:: Given information ::
↓↓↓

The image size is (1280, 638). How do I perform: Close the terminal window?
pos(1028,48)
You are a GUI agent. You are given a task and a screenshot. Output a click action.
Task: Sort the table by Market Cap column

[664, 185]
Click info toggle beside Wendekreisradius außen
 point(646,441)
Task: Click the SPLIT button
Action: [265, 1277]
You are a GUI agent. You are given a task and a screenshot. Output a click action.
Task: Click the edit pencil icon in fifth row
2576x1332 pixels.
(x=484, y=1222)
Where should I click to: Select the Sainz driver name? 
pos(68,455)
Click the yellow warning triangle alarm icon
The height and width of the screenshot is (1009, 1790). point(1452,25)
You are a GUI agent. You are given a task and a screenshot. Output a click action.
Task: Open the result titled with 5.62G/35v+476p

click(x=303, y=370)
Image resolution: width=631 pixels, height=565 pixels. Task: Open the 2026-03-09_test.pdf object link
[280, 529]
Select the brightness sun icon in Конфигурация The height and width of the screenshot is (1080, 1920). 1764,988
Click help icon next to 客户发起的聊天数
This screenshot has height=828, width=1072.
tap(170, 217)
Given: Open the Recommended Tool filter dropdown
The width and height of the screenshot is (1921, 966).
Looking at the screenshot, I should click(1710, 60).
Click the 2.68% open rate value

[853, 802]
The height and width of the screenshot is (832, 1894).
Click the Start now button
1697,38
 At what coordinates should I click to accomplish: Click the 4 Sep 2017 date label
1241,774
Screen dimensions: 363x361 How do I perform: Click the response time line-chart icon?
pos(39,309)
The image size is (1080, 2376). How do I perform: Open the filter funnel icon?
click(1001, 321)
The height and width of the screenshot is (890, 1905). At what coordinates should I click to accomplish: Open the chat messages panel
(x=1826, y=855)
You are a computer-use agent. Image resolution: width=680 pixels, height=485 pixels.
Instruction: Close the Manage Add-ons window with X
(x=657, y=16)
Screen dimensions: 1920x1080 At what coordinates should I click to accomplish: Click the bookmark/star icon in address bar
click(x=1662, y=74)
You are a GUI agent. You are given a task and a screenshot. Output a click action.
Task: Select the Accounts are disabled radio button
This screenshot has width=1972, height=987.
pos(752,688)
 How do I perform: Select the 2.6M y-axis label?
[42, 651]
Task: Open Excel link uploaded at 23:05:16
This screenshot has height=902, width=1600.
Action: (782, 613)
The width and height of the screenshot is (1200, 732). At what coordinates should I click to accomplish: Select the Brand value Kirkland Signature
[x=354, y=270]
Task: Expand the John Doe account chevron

↑↑↑

:: Directions ::
Show every line above that contains the string "button", reproducing each in full. Matching is case-sensitive.

:: Final result ::
Task: Click the SPLIT button
Click the Start now button
Task: Select the Accounts are disabled radio button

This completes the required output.